Enone, Vienna, van Ghelen, 1729-1730

 SCENA IV
 
 CLEONE, poi EGLE con EURIALO
 
 CLEONE
 Egle or sarà contenta.
895Eccola. Eurialo è seco e par che ’l miri
 disdegnosa. Chi sa? Sono in amore
 certi propizi istanti.
 Se sapesser gli amanti
 conoscerli e buon uso
900farne, sarien più brevi i lor martiri.
 EGLE
 Ed è vero? E lo credo?
 EURIALO
                                           Ora nel tempio
 degl’inni nuziali il canto echeggia.
 EGLE
 Tornan dunque a goder gli sposi amanti?
 Han fine i lor rancori?
905Si rinnovano i miei? Sì poco a core
 ti fur d’Egle i comandi? E tu mi amasti?
 EURIALO
 Bella ma ingiusta ninfa, è ver, non seppi
 farti acquisto e mercé d’atti malvagi.
 Volli un miglior serbarti
910e più innocente amor. Se nol gradisci,
 altro vedi, altro scegli (Mostrandole Cleone)
 più fortunato amante,
 perché men generoso.
 CLEONE
 Sì, bell’idolo mio, tutte usai l’arti
915del tuo sdegno in favor per meritarti.
 ENONE
 Vani sforzi, o Cleon. Già sai le nozze...
 CLEONE
 Nozze infauste, infelici, atre, lugubri.
 EURIALO ed EGLE
 Come?
 CLEONE
                 In uscir del tempio
 a Paride reciso
920fia lo stame vital sotto la scure.
 EGLE
 Che? Paride avrà morte?
 CLEONE
                                                Opra felice
 de’ miei consigli, a ben servirti intesi.
 Io spergiuro lo resi,
 quando a Niso diè morte. Or del suo inganno
925ne paga il fio. Tu vendicata il frutto
 rendine a me...
 EGLE
                               Tel renda,
 anima scellerata,
 tutta l’atrocità d’un fier rimorso.
 EURIALO
 (Or torna Egle a piacermi).
 CLEONE
930O dei! Pur da te imposto...
 EGLE
 Chi t’impose, o crudel, che d’Egle un voto
 fosse il sangue di lui? Lo amava e alora
 tel dicean l’ire mie. L’amo e più forte
 or tel dice il mio affanno.
935Mal nel mio cor leggesti.
 Male il cenno intendesti; e tu dovevi
 meglio pria consultarmi.
 Fuggi. Involati. Audace
 più a mirarmi non sii, non che ad amarmi.
 CLEONE
940Andrò, ingrata, sì, andrò, contento almeno
 che, s’io ricevo il torto,
 tu ne risenti il danno.
 Non mi posso pentir di aver già tolto
 a te un amante, a me un rival. Per sempre
945in te resti a infierir rabbia e dolore.
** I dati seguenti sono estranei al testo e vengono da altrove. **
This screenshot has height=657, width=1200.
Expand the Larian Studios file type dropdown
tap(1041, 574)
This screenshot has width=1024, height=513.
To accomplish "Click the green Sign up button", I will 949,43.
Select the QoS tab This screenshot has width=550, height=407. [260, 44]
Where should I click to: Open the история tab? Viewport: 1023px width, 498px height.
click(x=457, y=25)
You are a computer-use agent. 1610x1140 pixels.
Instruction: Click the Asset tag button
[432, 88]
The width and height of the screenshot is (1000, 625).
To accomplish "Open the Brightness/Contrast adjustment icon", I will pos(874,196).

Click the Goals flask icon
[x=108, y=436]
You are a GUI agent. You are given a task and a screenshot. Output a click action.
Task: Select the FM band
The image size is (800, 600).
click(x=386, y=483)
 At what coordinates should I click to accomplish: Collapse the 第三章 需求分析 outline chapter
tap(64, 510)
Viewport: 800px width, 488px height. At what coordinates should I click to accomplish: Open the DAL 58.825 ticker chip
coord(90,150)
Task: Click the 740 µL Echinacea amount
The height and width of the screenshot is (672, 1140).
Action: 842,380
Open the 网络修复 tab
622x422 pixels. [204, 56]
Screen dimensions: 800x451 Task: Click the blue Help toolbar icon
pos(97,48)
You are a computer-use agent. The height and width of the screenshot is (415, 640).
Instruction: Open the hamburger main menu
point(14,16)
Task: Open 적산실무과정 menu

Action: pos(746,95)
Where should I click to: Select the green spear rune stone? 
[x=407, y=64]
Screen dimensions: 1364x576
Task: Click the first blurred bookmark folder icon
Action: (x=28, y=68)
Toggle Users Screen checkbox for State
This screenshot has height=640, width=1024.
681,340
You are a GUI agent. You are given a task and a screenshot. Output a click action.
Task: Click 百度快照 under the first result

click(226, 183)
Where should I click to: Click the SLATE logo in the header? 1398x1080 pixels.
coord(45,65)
 Vincer lieve a me fia dispetto e amore.
 
    Quell’augellino,
 ch’è fuor d’impaccio
 d’ingrato laccio,
950non fa ritorno
 dove ha perduta
 la libertà.
 
    Qua e là d’intorno
 battendo i vanni,
955gli andati affanni
 e i nodi infranti
 cantando va.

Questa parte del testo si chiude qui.